As she slunk out, she happened to look over toward the escalators leading toward the Race and Sports Book area on the second floor. Mrs. Geiger and another lady were gliding up toward it, talking animatedly, with the same bewitched expression on their faces that she had felt on her own face coming in.
And it was Mrs. Geiger in the waiting room on Monday morning, her purse in her lap and her bird-like darting eyes bright with anticipation, when Nina came in.
‘‘The check came in on Saturday,’’ Sandy explained. ‘‘And you said to let her know right away.’’
‘‘Great! I’ll be right with you, Mrs. Geiger.’’
She grabbed her messages and went into her office. Ginger and Tony wanted to talk to her. Jim had called. So had three other clients, two opposing counsels, and an insurance adjustor in a pear tree. She resigned herself to that kind of day.
Sandy escorted Mrs. Geiger in and laid some papers on the desk along with the insurance company’s check in the amount of two hundred and forty thousand dollars and no cents.
Nina explained the paperwork point by point while Mrs. Geiger sat and listened, her bright-eyed expression never changing.
When Nina said, ‘‘Do you have any questions?’’
She piped up, ‘‘I have to pay sixty thousand dollars for my legal fee to you? That’s a lot, hon.’’
‘‘It’s right here in the contract between us, if you’ll recall. My fee is twenty-five percent of the gross recovery.’’
‘‘That’s a lot. Considering there was no trial.’’

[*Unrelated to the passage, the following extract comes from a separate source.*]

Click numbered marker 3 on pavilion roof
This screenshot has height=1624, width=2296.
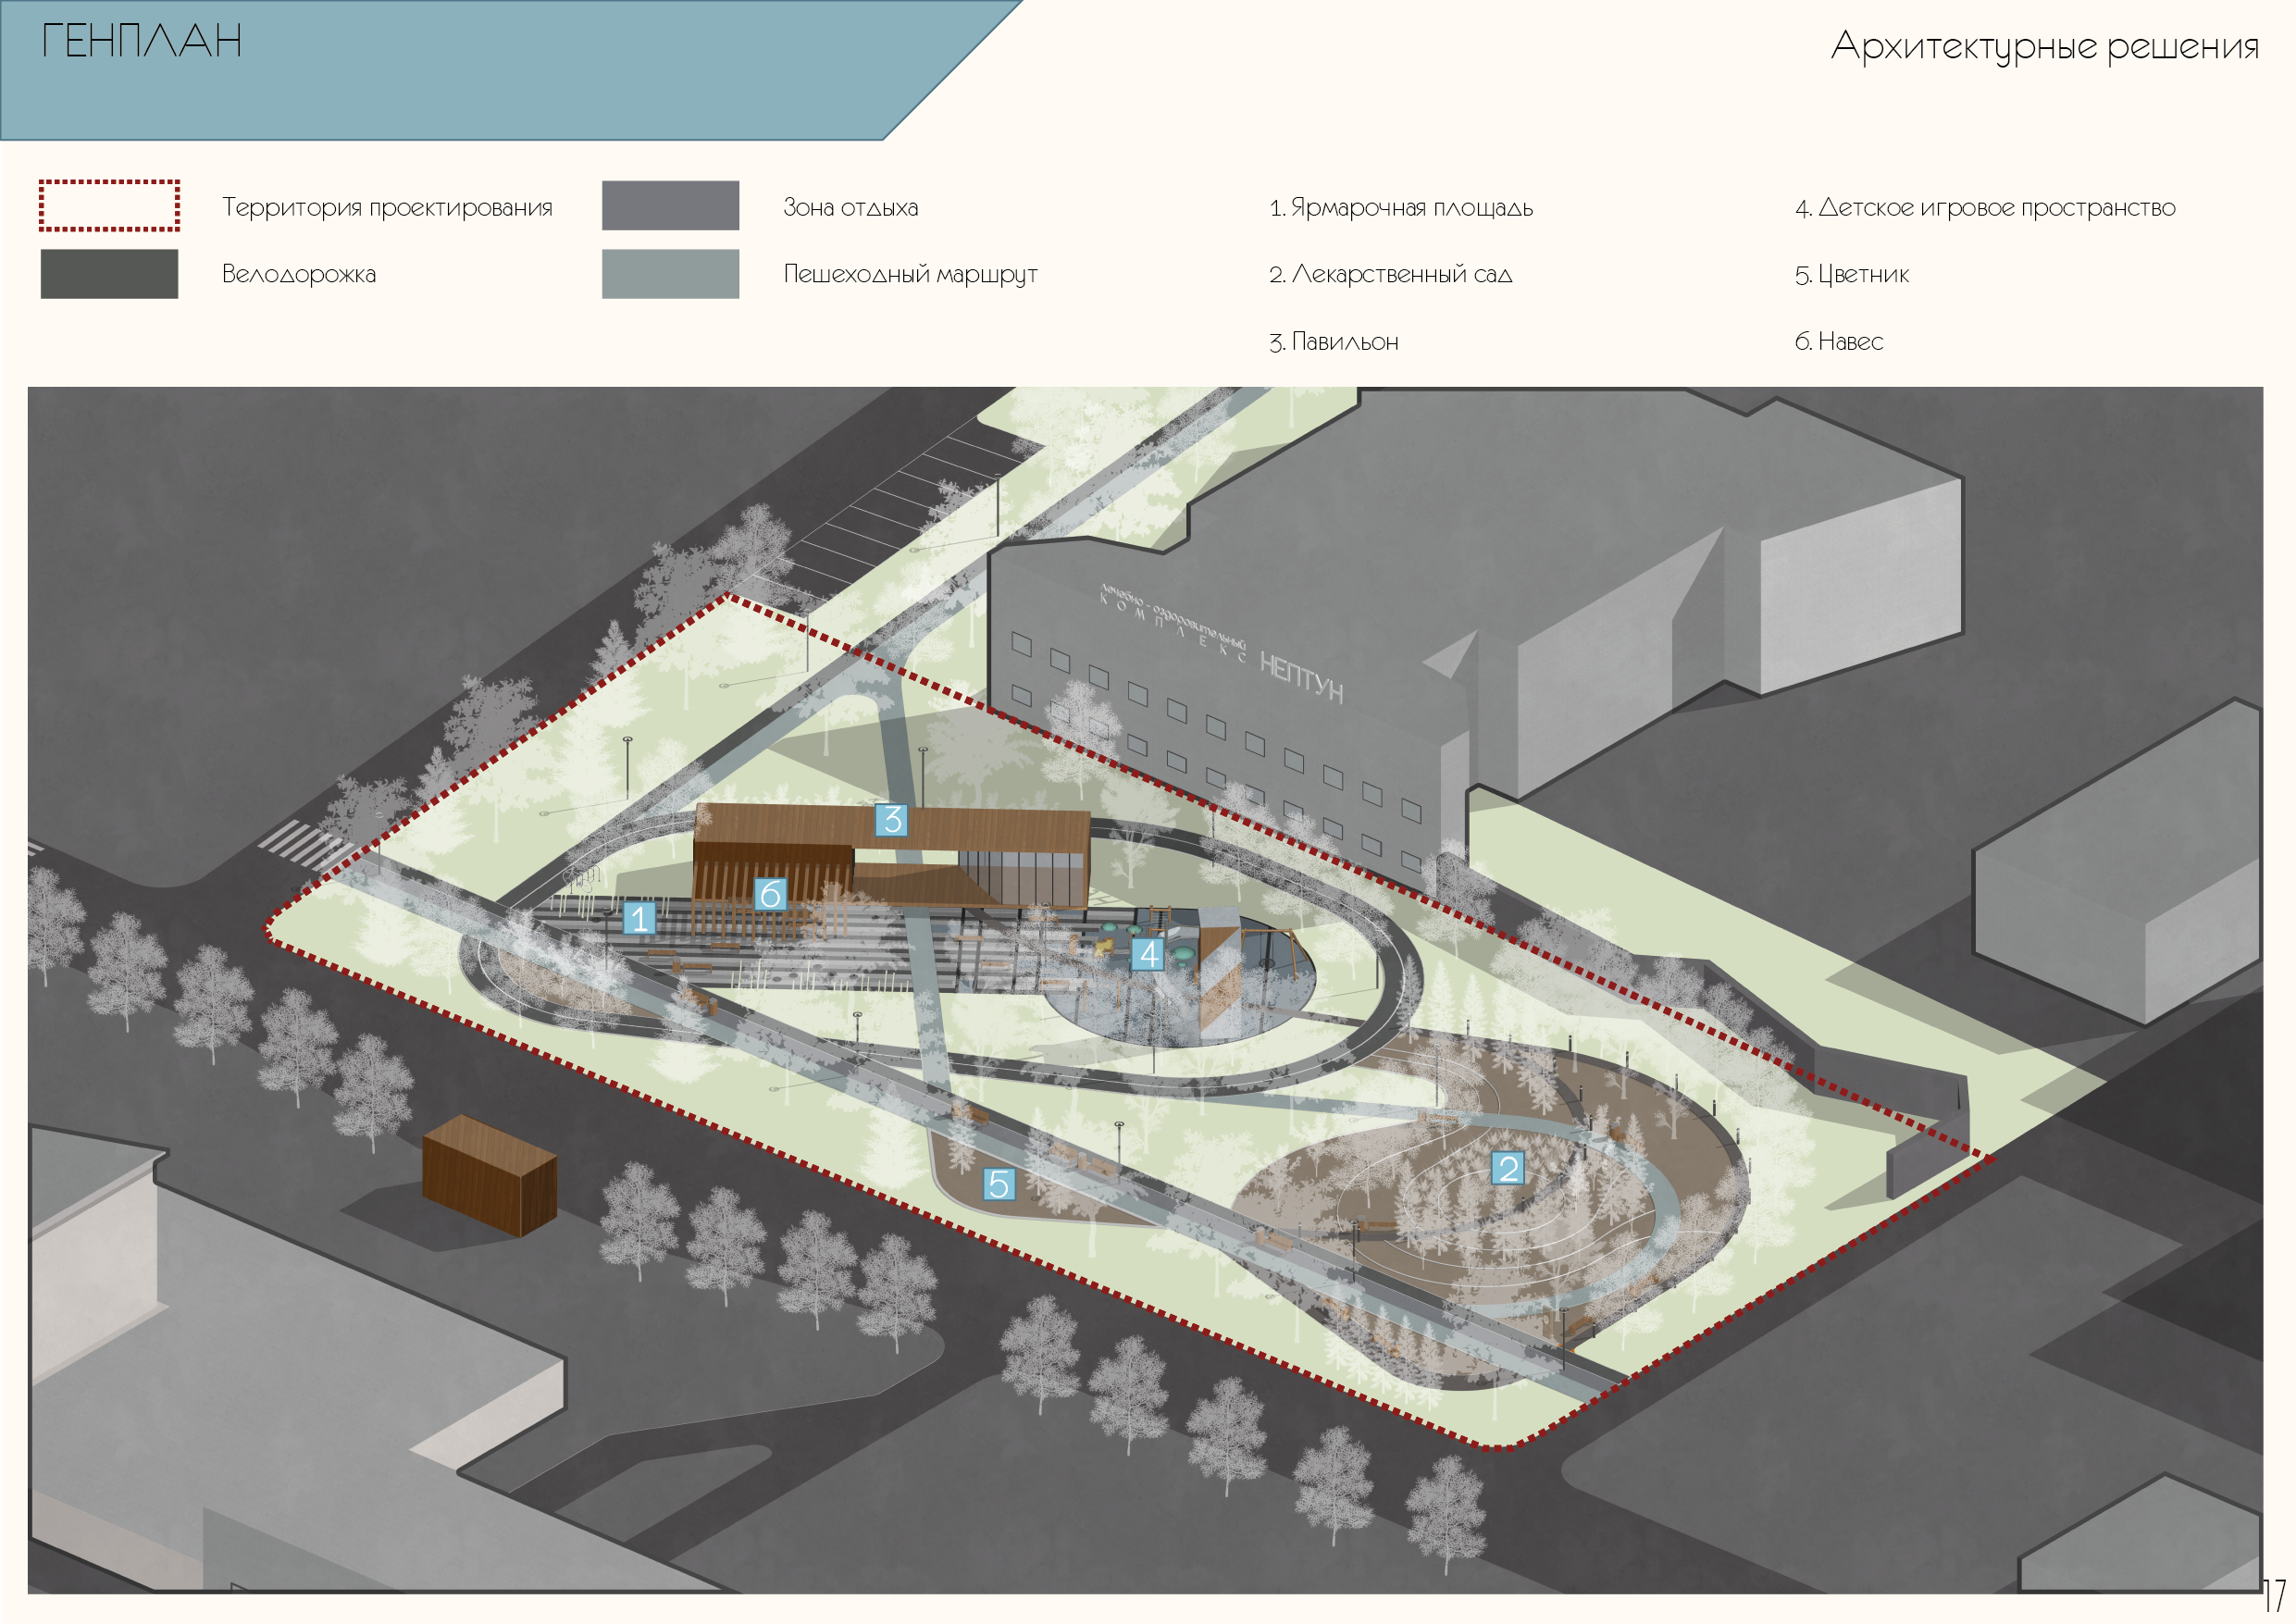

‘‘It is a lot. But if you had lost your case, which was definitely a possibility, I would have recovered nothing. Partly the fee is a reflection of the fact that I was right there with you taking the risk, Mrs. Geiger.’’
‘‘Just like on Friday night.’’
‘‘I beg your pardon?’’
‘‘There we were at Harrah’s, taking the risk together. I saw you down on the main floor as I was going up. You win anything, hon?’’
‘‘Well, I don’t think—’’
‘‘Me neither. But my sister and I, we had a whale of a time. We won the first race. Too bad about the rest of them.’’ Mrs. Geiger sighed. ‘‘Well, all right, hon. You take your fee. And this other eighteen thousand I’m not getting?’’
‘‘Medical bills you haven’t paid yet, costs of deposition, your doctors’ reports, filing fees.’’
‘‘That’s a lot, too.’’
‘‘It’s a good recovery,’’ Nina said. ‘‘You seemed quite satisfied with it before.’’
‘‘Oh, I am, hon. It’s enough to buy a little house in my sister’s neighborhood and buy some stock. I’ll be all right. In a couple years I’ll be getting sosh-security and I’ll be just fine.’’
‘‘How’s it going with Mr. Geiger?’’ Nina asked.